Our Approach to Machine Learning Bias, Part 2

Published in

Sentropy

13 min readJul 1, 2020

This is the second blog post of a two-part series about Sentropy’s approach to addressing bias in machine learning classification tasks. You can read Part 1 here.

Disclaimer: this post references obscene language pertaining to hate speech.

By Cindy Wang

Introduction

Machine learning systems are only as good as the human assumptions that go into creating them. Biases in the data collection or modeling processes can manifest themselves downstream as incorrect predictions, which for critical applications like abusive language detection can have serious real-life consequences.

One of our biggest challenges is figuring out how to combat that bias. As machine learning practitioners, we ask ourselves the question, “How can we make sure that our model behaves fairly across all groups of users?” The answer lies not in removing humans from the loop, but rather in using human intuition to explicitly teach models how to make less biased predictions.

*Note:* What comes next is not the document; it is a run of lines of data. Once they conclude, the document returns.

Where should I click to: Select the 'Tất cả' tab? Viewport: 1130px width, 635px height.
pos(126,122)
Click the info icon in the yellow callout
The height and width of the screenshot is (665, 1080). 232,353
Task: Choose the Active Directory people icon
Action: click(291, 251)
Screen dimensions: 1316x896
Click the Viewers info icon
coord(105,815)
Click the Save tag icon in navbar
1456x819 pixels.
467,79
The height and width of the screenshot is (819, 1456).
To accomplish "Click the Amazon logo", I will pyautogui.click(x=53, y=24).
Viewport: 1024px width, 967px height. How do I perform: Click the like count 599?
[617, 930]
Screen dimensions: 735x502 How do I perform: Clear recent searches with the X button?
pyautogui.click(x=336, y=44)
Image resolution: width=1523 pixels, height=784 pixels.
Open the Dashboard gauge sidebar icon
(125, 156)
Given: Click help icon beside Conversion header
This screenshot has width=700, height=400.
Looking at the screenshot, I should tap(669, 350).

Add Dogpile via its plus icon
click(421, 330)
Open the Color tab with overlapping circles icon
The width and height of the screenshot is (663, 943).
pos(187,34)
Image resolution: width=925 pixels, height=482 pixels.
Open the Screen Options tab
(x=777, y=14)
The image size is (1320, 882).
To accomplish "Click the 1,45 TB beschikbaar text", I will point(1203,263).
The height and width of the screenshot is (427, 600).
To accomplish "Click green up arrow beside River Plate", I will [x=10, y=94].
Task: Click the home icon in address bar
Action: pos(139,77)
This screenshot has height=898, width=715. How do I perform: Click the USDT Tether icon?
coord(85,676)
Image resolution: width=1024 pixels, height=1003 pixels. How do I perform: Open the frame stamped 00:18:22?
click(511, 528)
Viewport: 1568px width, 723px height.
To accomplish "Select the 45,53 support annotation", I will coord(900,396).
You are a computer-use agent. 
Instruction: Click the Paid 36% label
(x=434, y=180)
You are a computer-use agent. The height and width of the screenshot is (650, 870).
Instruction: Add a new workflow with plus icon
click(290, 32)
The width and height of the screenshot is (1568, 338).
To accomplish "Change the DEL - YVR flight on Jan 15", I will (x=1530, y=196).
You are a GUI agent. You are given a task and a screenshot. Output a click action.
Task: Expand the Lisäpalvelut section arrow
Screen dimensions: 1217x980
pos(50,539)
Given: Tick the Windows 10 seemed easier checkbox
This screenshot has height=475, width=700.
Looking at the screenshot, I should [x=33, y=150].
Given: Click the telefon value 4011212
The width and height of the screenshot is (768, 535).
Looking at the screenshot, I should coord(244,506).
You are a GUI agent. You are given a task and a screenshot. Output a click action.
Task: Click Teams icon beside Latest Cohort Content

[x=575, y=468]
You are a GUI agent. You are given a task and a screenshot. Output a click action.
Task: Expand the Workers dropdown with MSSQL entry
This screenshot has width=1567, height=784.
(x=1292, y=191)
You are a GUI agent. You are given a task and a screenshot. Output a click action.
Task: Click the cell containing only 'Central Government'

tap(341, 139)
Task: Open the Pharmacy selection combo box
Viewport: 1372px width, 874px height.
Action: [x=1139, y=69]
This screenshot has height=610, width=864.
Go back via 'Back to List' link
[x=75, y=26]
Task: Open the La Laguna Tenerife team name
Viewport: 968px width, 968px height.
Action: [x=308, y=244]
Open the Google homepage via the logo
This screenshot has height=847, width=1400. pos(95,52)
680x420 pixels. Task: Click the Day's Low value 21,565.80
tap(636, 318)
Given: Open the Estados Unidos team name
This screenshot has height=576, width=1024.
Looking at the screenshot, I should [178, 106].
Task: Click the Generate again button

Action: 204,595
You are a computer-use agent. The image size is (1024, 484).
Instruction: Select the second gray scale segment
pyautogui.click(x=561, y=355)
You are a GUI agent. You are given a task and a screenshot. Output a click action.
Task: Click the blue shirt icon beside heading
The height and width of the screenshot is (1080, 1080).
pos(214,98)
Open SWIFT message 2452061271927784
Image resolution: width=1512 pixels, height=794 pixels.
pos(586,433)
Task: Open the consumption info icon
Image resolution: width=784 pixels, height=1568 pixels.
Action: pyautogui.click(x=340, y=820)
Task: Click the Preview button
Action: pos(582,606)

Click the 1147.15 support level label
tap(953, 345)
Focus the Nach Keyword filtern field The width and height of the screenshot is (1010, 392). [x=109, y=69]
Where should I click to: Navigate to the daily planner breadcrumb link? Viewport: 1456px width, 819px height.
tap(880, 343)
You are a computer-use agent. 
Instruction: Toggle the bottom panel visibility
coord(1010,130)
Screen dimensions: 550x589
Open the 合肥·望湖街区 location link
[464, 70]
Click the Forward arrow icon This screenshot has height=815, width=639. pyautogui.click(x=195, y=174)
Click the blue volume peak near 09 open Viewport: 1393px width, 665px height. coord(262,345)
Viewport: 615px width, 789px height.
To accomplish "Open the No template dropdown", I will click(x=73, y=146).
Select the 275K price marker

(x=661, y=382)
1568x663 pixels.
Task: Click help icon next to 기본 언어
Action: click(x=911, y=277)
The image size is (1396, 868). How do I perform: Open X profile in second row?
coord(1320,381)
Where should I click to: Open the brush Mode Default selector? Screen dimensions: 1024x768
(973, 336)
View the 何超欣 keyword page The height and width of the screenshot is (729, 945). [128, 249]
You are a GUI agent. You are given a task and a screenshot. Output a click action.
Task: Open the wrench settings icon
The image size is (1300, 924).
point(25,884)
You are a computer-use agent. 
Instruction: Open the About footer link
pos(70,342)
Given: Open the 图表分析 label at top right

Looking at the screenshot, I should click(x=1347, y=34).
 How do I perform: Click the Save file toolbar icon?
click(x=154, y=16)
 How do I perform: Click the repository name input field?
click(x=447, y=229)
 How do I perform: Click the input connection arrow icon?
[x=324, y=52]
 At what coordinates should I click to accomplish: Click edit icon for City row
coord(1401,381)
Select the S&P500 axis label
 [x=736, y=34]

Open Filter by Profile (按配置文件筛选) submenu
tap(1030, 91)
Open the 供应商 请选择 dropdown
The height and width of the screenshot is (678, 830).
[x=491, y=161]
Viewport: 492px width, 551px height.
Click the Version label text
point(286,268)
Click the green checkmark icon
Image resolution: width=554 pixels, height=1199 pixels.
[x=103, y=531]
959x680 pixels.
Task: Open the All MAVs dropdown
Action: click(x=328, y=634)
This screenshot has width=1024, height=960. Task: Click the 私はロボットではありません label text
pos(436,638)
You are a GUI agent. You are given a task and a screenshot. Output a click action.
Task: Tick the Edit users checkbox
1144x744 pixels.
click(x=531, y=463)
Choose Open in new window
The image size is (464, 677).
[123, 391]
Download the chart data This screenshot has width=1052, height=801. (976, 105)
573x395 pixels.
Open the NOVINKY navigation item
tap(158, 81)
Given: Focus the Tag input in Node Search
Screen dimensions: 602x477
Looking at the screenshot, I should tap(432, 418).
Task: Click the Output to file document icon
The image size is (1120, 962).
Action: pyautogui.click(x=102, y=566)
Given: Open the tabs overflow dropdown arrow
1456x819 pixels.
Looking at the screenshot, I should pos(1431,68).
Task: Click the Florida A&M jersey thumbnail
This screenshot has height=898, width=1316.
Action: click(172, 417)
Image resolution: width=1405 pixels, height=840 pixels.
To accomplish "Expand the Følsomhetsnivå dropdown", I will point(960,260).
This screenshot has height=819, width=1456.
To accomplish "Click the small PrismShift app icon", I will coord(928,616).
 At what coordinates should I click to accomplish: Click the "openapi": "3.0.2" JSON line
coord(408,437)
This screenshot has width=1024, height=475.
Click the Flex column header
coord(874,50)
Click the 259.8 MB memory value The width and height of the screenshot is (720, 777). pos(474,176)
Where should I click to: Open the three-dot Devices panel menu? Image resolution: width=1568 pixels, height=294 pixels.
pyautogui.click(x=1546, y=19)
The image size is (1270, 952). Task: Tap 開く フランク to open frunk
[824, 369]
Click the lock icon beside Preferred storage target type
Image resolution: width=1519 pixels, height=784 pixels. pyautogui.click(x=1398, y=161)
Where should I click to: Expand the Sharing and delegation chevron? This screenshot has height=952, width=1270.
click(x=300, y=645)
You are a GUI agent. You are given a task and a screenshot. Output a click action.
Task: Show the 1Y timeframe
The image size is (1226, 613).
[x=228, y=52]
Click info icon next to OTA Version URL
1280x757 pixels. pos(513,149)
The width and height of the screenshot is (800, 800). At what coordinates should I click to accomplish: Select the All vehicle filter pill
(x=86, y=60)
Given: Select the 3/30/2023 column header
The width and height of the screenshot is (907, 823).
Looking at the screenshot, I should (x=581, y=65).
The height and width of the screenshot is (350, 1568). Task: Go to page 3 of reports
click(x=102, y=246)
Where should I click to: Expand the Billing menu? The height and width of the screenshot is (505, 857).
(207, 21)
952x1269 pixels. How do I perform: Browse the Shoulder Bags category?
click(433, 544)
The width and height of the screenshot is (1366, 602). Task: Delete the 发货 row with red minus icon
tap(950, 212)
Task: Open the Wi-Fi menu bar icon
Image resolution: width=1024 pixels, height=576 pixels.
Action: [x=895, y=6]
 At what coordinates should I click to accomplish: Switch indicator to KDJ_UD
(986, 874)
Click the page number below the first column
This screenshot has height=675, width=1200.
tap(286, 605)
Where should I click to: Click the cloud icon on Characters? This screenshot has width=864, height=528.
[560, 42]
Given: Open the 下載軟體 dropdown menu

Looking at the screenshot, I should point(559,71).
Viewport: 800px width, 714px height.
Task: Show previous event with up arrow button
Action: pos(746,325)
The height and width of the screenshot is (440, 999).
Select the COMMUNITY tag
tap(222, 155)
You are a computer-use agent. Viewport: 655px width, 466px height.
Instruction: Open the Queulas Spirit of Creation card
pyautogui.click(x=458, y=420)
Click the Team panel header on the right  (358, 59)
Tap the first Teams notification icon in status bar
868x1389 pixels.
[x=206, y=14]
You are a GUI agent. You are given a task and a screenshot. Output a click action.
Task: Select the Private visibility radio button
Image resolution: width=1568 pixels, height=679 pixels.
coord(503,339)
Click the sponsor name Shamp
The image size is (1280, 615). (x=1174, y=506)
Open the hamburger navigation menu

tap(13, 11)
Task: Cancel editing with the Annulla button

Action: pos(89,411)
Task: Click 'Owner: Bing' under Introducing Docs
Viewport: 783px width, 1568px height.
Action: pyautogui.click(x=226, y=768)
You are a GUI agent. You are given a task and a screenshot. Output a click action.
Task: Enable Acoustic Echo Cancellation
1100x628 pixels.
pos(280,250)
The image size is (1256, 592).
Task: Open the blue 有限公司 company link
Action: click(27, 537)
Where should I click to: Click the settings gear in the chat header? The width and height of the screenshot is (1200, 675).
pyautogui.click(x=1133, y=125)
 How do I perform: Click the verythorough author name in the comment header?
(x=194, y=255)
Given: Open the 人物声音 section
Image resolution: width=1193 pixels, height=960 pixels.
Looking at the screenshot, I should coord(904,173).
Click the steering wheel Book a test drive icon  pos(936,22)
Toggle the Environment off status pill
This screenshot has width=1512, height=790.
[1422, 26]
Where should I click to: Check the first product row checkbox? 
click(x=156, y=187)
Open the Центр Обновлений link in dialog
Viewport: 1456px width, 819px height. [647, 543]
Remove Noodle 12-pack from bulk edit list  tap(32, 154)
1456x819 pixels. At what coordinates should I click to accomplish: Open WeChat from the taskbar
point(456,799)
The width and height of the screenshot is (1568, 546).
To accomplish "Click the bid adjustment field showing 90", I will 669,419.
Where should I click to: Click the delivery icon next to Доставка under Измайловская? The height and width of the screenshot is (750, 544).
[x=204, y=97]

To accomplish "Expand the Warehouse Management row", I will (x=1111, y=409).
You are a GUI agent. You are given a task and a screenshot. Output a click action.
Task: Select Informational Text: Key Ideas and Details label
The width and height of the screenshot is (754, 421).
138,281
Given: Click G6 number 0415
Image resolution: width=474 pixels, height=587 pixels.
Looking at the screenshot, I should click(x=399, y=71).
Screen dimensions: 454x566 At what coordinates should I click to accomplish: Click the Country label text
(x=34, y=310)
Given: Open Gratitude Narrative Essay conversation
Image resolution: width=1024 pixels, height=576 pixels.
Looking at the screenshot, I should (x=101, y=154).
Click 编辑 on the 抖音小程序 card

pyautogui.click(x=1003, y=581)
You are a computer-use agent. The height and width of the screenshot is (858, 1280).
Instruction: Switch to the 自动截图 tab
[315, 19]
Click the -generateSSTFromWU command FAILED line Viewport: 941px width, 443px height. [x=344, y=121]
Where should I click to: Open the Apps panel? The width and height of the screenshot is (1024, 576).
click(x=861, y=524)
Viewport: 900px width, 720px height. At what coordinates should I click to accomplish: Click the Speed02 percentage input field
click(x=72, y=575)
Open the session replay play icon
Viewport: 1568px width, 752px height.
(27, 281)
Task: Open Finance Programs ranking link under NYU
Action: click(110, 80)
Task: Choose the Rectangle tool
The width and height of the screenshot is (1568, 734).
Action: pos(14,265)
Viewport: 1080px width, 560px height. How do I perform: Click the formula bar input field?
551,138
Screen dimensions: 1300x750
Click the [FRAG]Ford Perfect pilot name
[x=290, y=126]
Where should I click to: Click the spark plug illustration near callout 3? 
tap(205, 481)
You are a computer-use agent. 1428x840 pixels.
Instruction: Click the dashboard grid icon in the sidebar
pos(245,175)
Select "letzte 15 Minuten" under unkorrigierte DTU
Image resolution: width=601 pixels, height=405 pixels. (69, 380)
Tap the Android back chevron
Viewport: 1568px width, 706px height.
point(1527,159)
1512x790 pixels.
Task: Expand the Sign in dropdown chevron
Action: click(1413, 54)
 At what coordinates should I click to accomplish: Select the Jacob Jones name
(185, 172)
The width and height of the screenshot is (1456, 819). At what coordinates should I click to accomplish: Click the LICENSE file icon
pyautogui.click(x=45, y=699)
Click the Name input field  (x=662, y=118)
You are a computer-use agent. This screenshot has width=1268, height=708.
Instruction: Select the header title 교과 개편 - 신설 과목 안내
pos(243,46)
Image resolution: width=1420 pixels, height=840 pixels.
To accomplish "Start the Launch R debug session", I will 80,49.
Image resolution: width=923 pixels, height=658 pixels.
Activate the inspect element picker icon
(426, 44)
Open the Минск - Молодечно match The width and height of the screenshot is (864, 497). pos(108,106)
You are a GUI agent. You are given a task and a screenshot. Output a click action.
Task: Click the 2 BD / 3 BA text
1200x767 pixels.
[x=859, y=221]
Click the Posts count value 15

Our approach has two main components. The first is bias detection, which involves measuring the degree to which our models are biased and which specific groups that bias is impacting. To this end, we implemented a set of bias metrics that measure a classifier’s performance across different subpopulations of the test data, and we used them to evaluate our models. We found that two of our classifiers did indeed exhibit significant unintended bias that we hoped to minimize.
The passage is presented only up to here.